Even Teddy Roosevelt got on the Populist band waggon in 1912 with the Bullmoose Party denouncing "the unholy alliance between corrupt business and corrupt politics." The next year (1913), the Pujo Report was released on "the Concentration of Control of Money and Credit." Here was irrefutable evidence of class war from the U.S. Congress, 3rd Session, House Report, No. 1593. Banking, transportation, producing, trading, and "public" utilities were effectively under the control of an interlocking directorate of plutocracy led by the Morgan Bank.

"The Concentration of Control of Money and Credit, Report of the Pujo Committee," 1913

"...First, as regards banking resources:...

"Second, as regards the greater transportation systems...

"Third, as regards the greater producing and trading corporations...

"Fourth, as regards the great public utility corporations...

"The members of the firm of J.P. Morgan & Co. held 72 directorships in 47 of the greater corporations: George F. Baker, chairman of the board, F.L. Hine, president, and George F. Baker Jr., and C.D. Norton, vice-presidents, of the First National Bank of New York, hold 46 directorships in 37 of the greater corporations; and James Stillman, chairman of the board, Frank A. Vanderlip, president, Samuel McRoberts, J.T. Talbert, W.A. Simonson, vice-presidents, of the National City Bank of New York, hold 32 directorships in 26 of the greater corporations; making in all for these members of the group 150 directorships in 110 of the greater corporations..." (ibid, pp. 258-262)

1915 had another bombshell report on class war from the U.S. Congress. The final report of the Commission on Industrial Relations was entitled "The Concentration of Wealth and Influence."

"The Concentration of Wealth and Influence: Final Report of the Commission on Industrial Relations," 1915

"...6. Almost without exception the employees of the large corporations are unorganized as a result of the active and aggressive 'nonunion' policy of the corporate management.

"Furthermore, the labor policy of the large corporations almost inevitably determines the labor policy of the entire industry.

"7. A careful and conservative study shows that the corporations controlled by six financial groups and affiliated interests employ 2,651,684 wage earners and have a grand total capitalization of $19,875,200,000. These six financial groups control 28 percent of the total number of wage earners engaged in the industries covered by the report of our investigation. The Morgan-First National Bank group alone controls corporations employing 785,499 wage earners. ...

"8. The lives of millions of wage earners are therefore subject to the dictation of a small number of men.

"9. These industrial dictators for the most part are totally ignorant of every aspect of the industries which they control except the finances, and are totally unconcerned with regard to the working and living conditions of the employees in those industries. Even if they were deeply concerned, the position of the employees would be merely that of the subjects of benevolent industrial despots.

"10. Except, perhaps, for improvements in safety and sanitation, the labor conditions of these corporation-controlled industries are subject to great criticism and are a menace to the welfare of the Nation.

"11. In order to prevent the organization of employees for the improvement of working conditions, elaborate systems of espionage are maintained by the large corporations which refuse to deal with labor unions, and the employees suspected of union affiliations are discharged.

"12. The domination by the men in whose hands the final control of a large part of American industry rests is not limited to their employees, but is being rapidly extended to control the education and 'social service' of the Nation.

- _EXERCISE OBJECTIVE_
Name every officer of the National City Bank of New York mentioned in the excerpt on the 1913 and 1915 congressional reports. The items have nothing to do with the excerpt above.

- _DATASET CONTENT_

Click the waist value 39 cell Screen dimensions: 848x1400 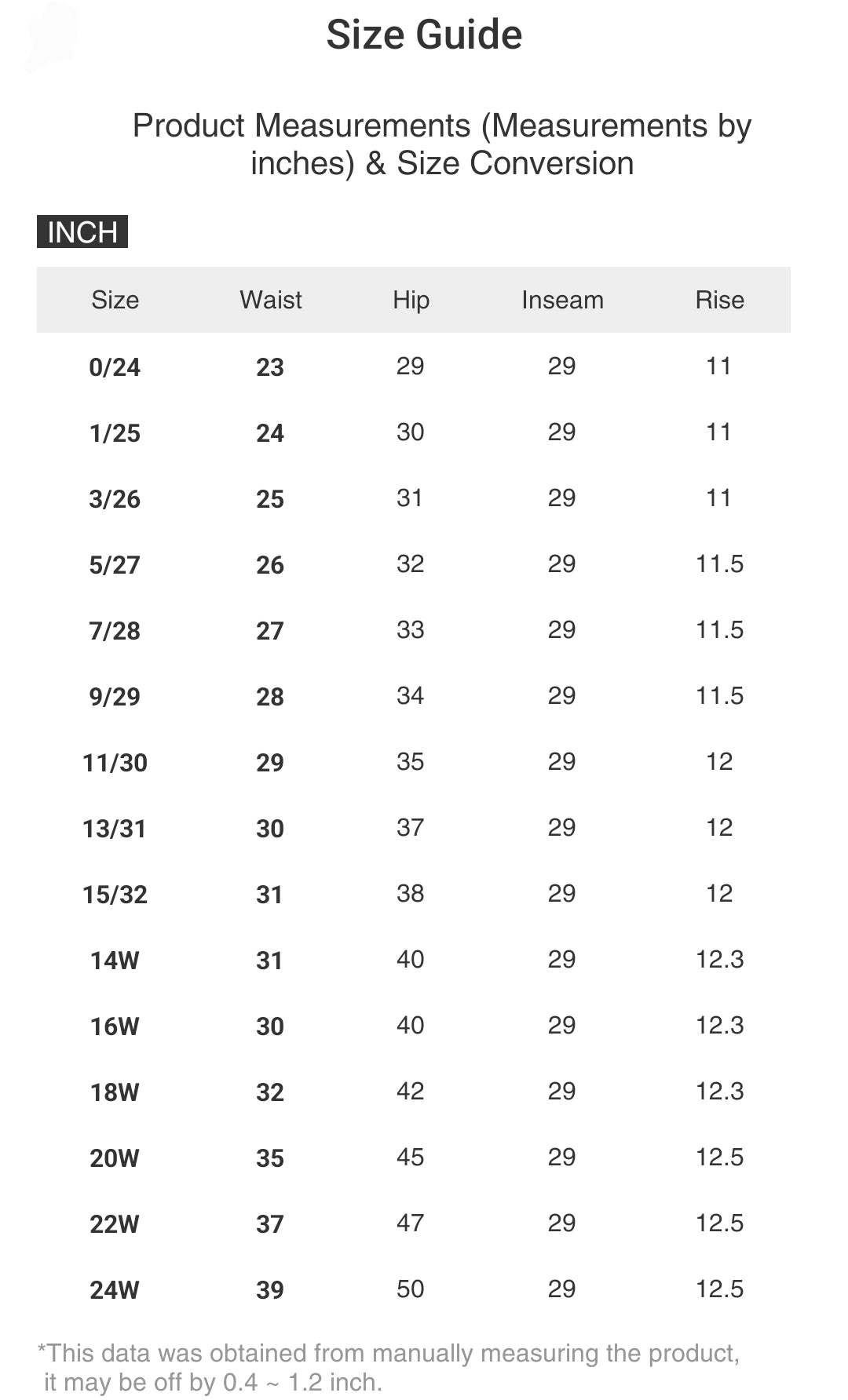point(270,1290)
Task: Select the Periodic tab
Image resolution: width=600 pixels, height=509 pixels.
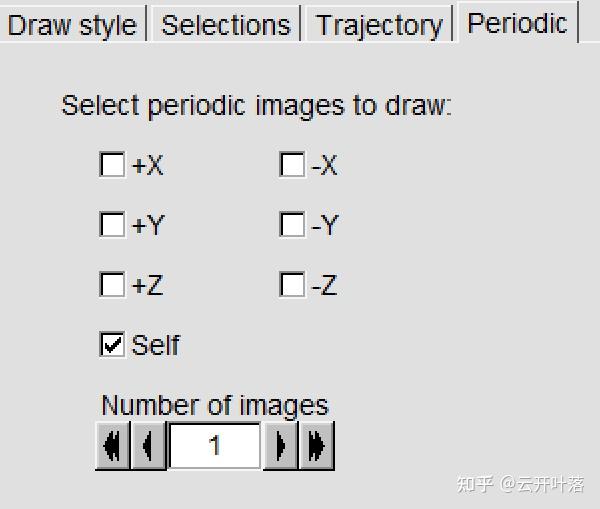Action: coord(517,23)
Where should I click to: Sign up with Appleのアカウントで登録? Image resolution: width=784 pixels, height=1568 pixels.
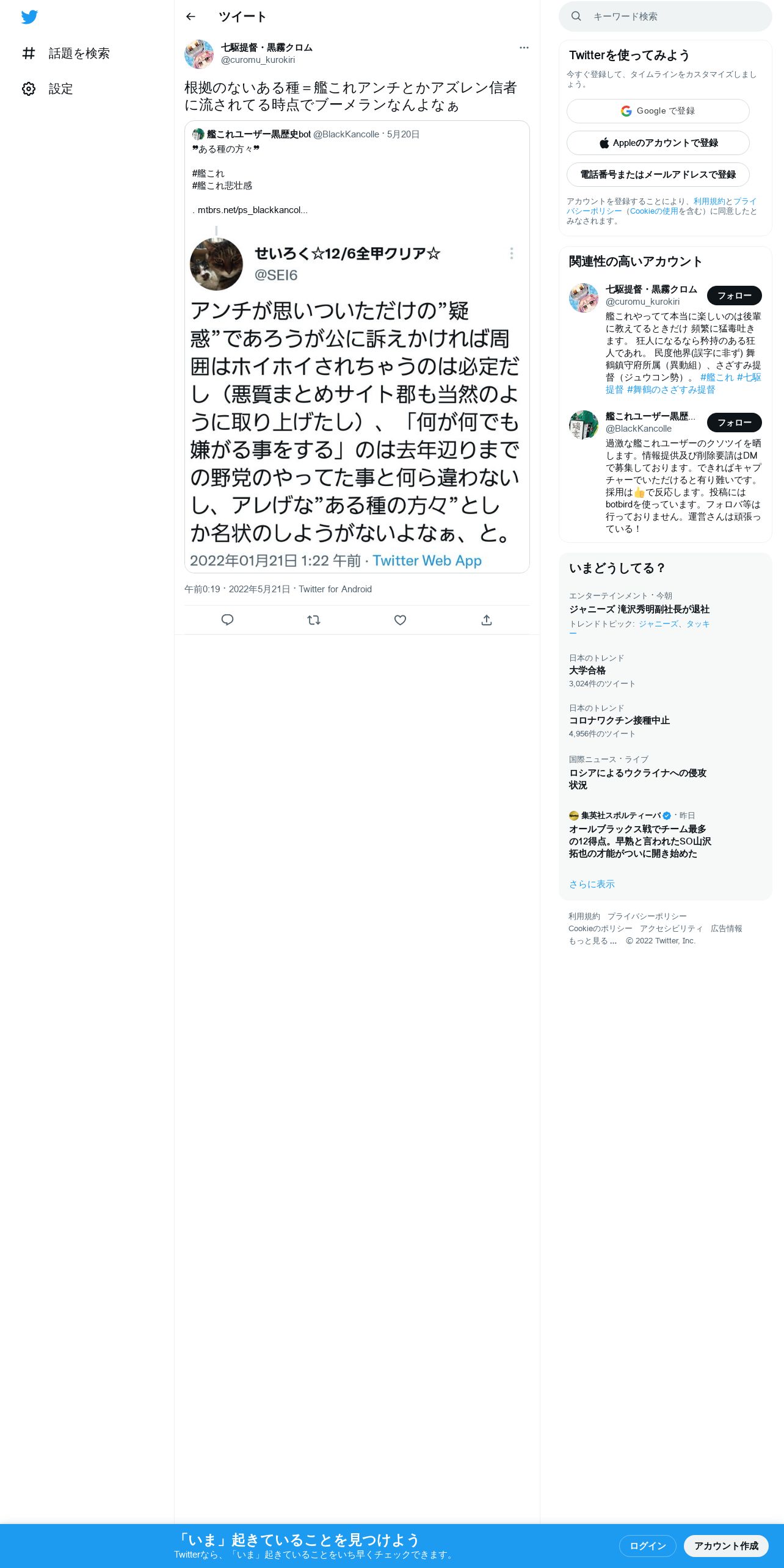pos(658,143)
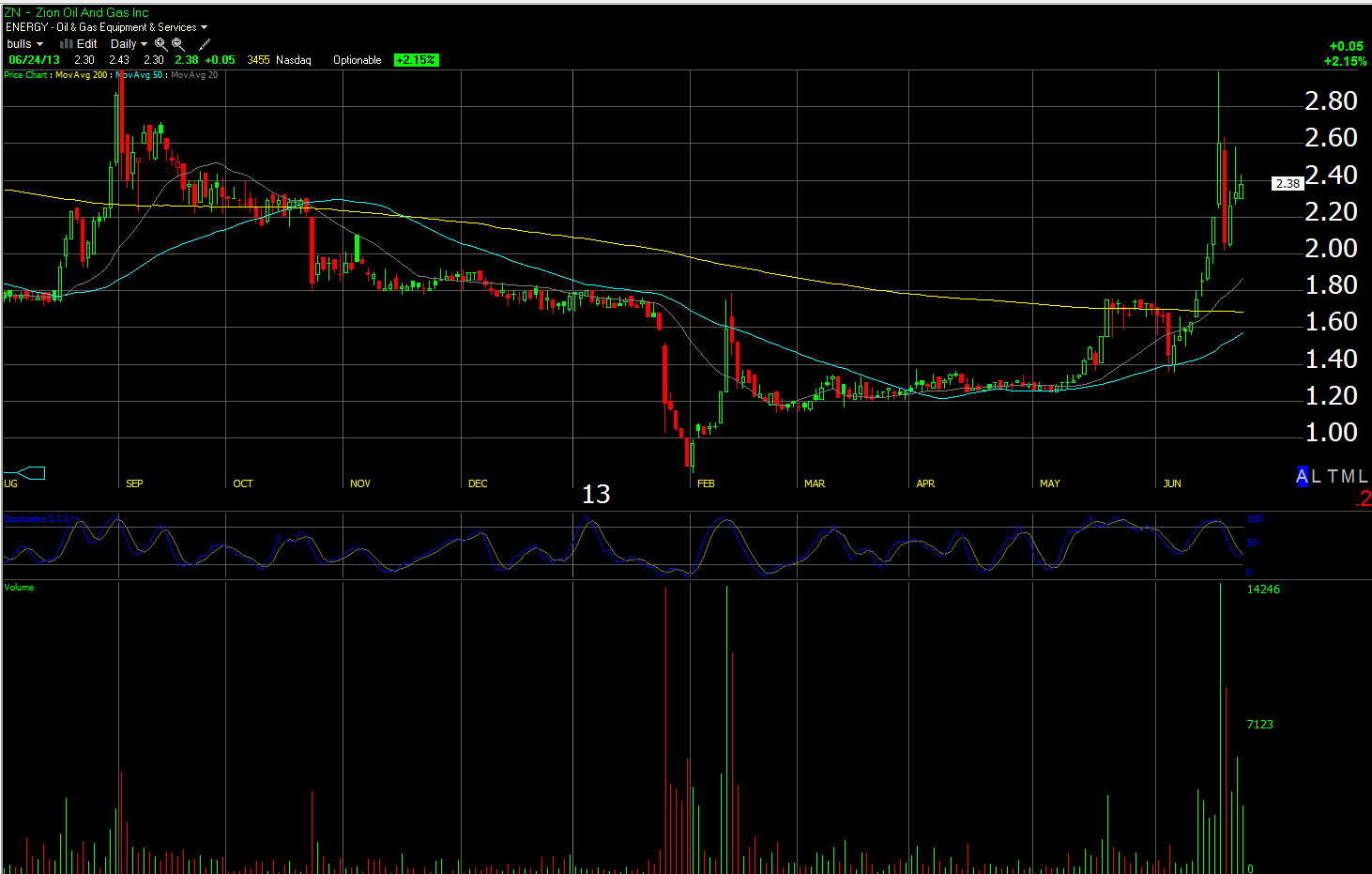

- _THE RESULT_
James Stillman, Frank A. Vanderlip, Samuel McRoberts, J.T. Talbert, W.A. Simonson